In the ancient Greek world the fundamental unit of Government was the city, not a nation or a state. Greek cities were managed by early forms of democracy, where the people of the cities controlled their administration. The people of the city were thus the polis. This forms the basis of many of our societies concepts: politics, the process of managing the Government of the people; policy, the principles of managing a state; and the police, the agents that enforce the laws of the state.

A metropolis is a large city. Metropolitan is the adjective form of metropolis. So metropolitan refers to those things associated with large cities such as culture, sophistication, fashionable taste, etcetera. Cosmopolitan (from Greek kosmopolites from kosmos for world and polites for citizen) is the next step up and means belonging to the world, that is, free from local, provincial or national attachment or bias.

In English the concept of metropolitan came from the Christian church. The bishops of the largest cities were more senior to the bishops of smaller cities and had oversight of them.
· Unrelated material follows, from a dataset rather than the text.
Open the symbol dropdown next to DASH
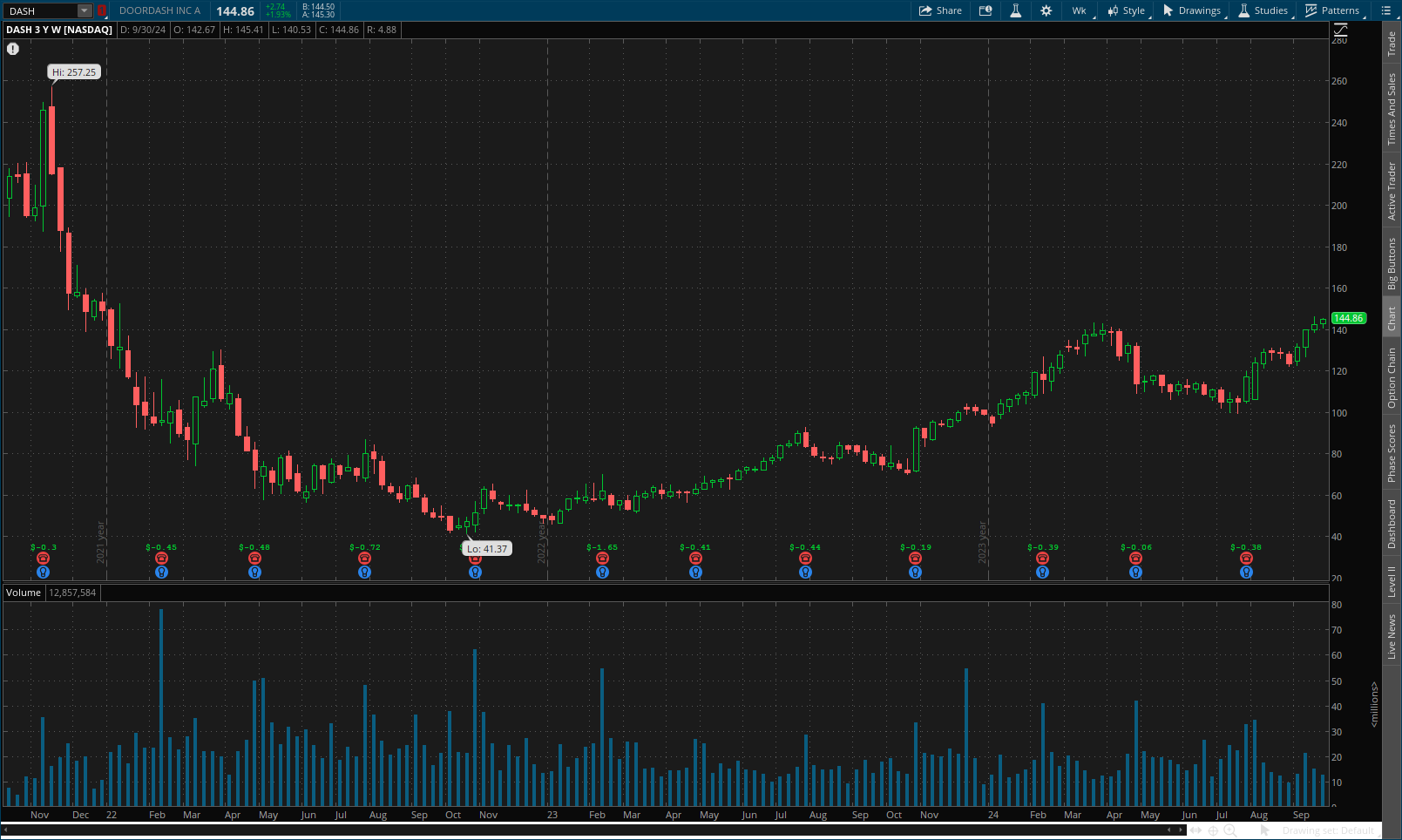1402x840 pixels. [x=83, y=10]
The position of Metropolitan is now usually called an archbishop in most churches.

The Metro, used for underground railways comes from Paris where its underground railway was abbreviated from Chemin de Fer Métropolitain, the Metropolitan Railway (in French, railroad, chemin de fer, literally means iron road).
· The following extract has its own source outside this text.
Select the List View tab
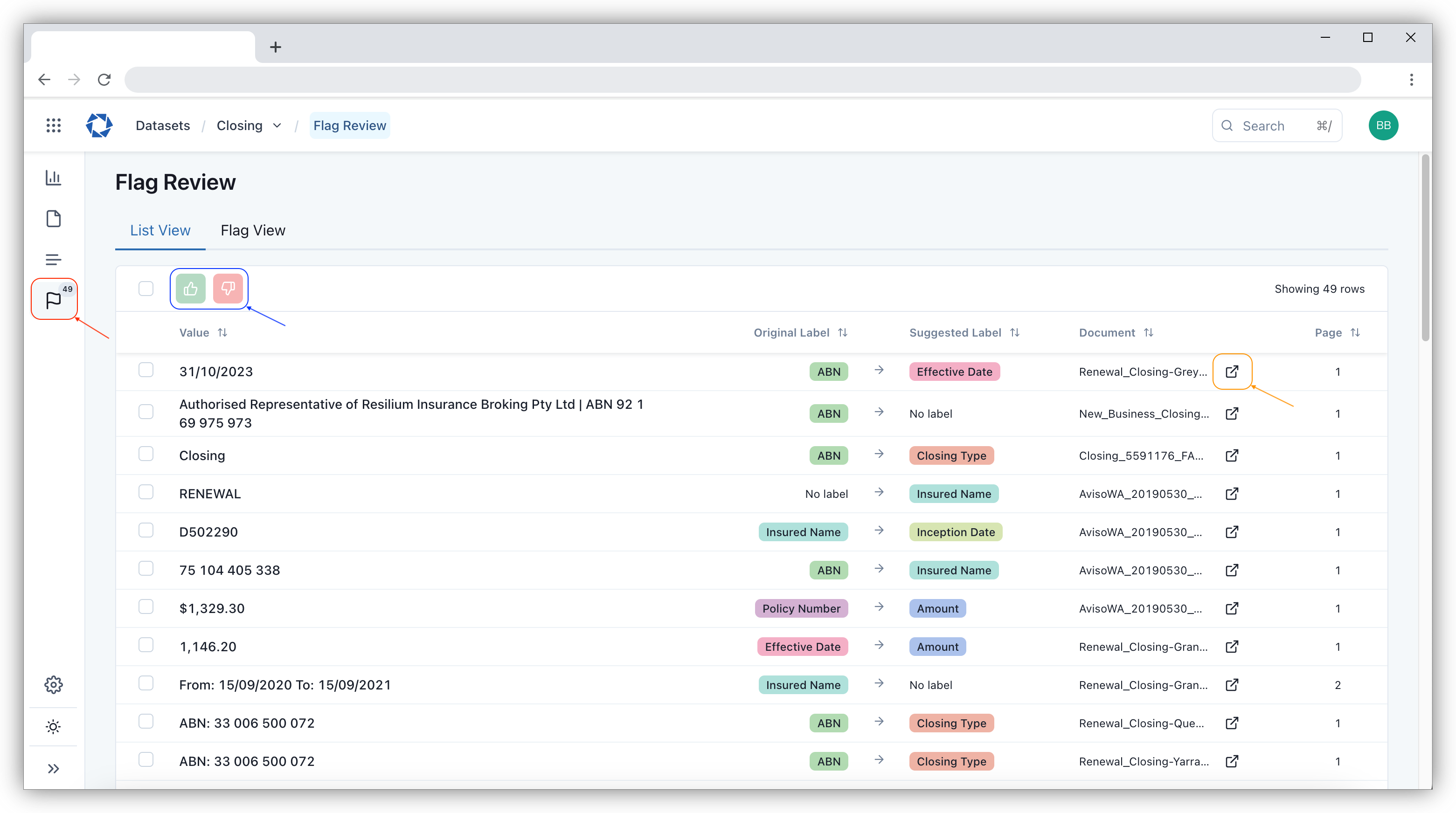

Polis (or poli) for a city is used in a lot of words from English and other languages:

  • Tripolis (in Libya) was the name of a Phoenician colony consisting of Oea (modern Tripoli), Leptis Magna, and Sabratha;
  • Persepolis, the ancient capital of Persia was literally the city of the Persians;
  • Constantinople (now Istanbul) was Constantine’s city, Constantine being the first Caesar to convert to Christianity;
  • Naples, is Napoli in Italian, which comes from the Greek Neapolis, for new city and those that live there are Neopolitans;
  • Megapolis is a great city from Greek mega meaning great;
  • Necropolis is a large cemetery and is literally city of the dead, from necro for dead; and
  • Acropolis, the citadel in Athens where the Parthenon stands, is high city from akros meaning high.

The United States adopted the form for some of their state capitals: Minneapolis for the capital of Minnesota; Indianapolis for the capital of Indiana; and Annapolis, capital of Maryland called after Queen Anne of Great Britain.